**TEXT PASSAGE**:
▬▬▬
TALLAHASSEE, Fla. (AP) — A judge in Florida ordered R.J. Reynolds to continue paying the state millions of dollars in tobacco settlement money despite selling off major brands.
Circuit Judge Jeffrey Dana Gillen in Palm Beach County issued his ruling Wednesday, nearly a year after Attorney General Pam Bondi sued the tobacco company and Imperial Tobacco Group.
The "ruling will ensure Florida's landmark tobacco settlement is honored and our state receives the money it is owed," Bondi said in a press release. "My office is committed to pursuing all appropriate remedies when companies try to evade their monetary obligations to the State of Florida."
When Bondi filed the suit last January, she said Florida was already owed $45 million and could lose $30 million a year going forward. Gillen said until R.J. Reynolds has its obligation to pay Florida transferred to Imperial Tobacco Group, it must continue to pay. Last summer, London-based British American Tobacco took over North Carolina-based Reynolds American Inc.
R.J. Reynolds spokesman David Howard said in an email that the company wouldn't comment on the lawsuit.
R.J. Reynolds and other large tobacco companies were part of a 1997 multibillion-dollar settlement with Florida to compensate the state for treating sick smokers. But the company sold cigarette brands Kool, Winston, Salem and Maverick to Imperial Tobacco Group in 2015, and neither company continued to make payments to the state.
▬▬▬
**INPUT DATA**:
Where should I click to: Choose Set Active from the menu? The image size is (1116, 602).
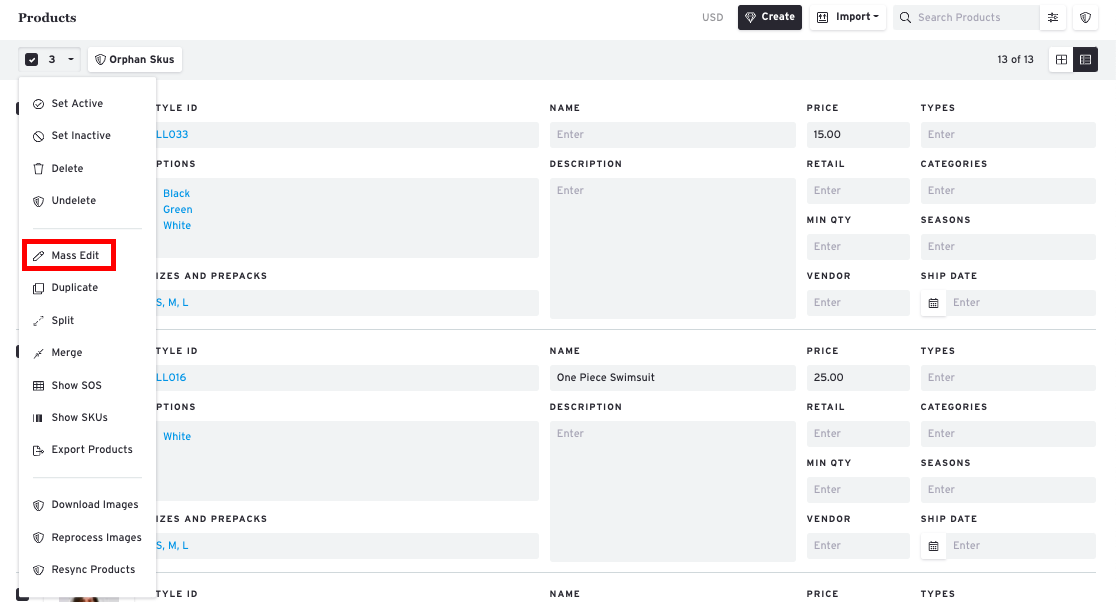tap(77, 104)
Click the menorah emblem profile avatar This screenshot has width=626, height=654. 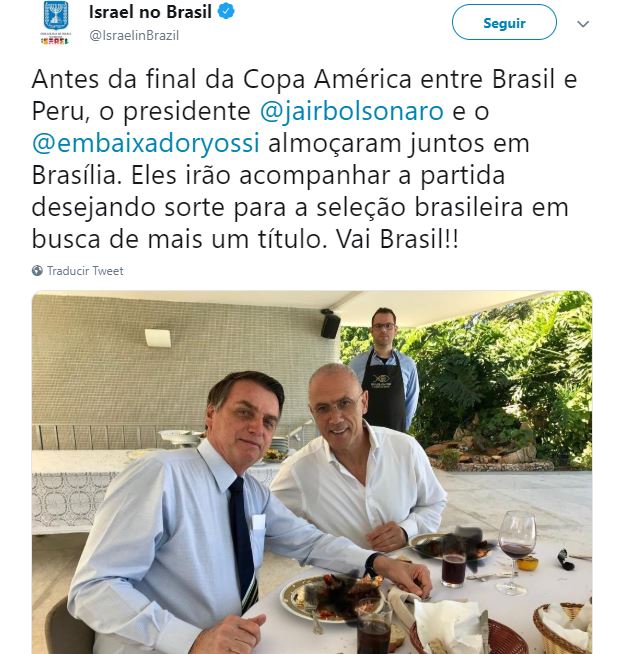(x=56, y=23)
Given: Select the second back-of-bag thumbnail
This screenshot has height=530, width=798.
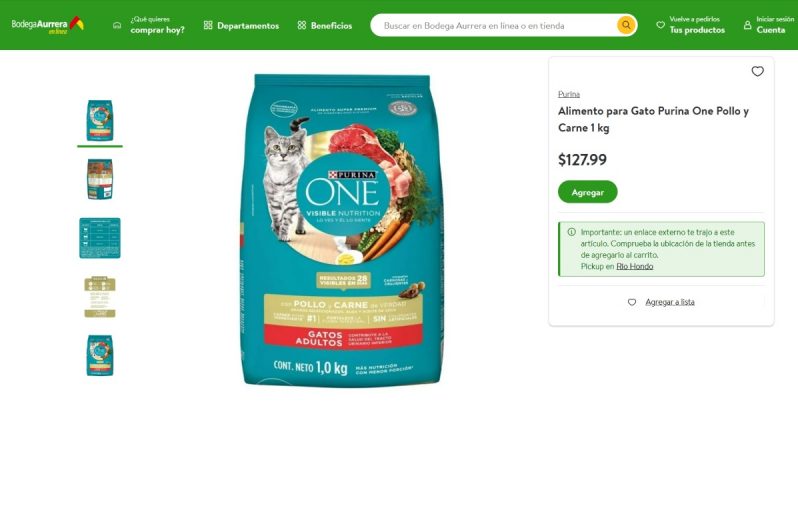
▬▬▬
**EXERCISE INSTRUCTIONS**:
1 - Name every cigarette brand that the tobacco settlement article says R.J. Reynolds sold to Imperial Tobacco Group.
2 - According to the tobacco settlement article, how much did Bondi say Florida was already owed when she filed the suit?
3 - Reproduce the passage of the tobacco settlement article between "When Bondi filed" and "on the lawsuit.", inclusive.

**RESULTS FOR EACH TASK**:
1 - Kool, Winston, Salem, Maverick

2 - $45 million

3 -
When Bondi filed the suit last January, she said Florida was already owed $45 million and could lose $30 million a year going forward. Gillen said until R.J. Reynolds has its obligation to pay Florida transferred to Imperial Tobacco Group, it must continue to pay. Last summer, London-based British American Tobacco took over North Carolina-based Reynolds American Inc.
R.J. Reynolds spokesman David Howard said in an email that the company wouldn't comment on the lawsuit.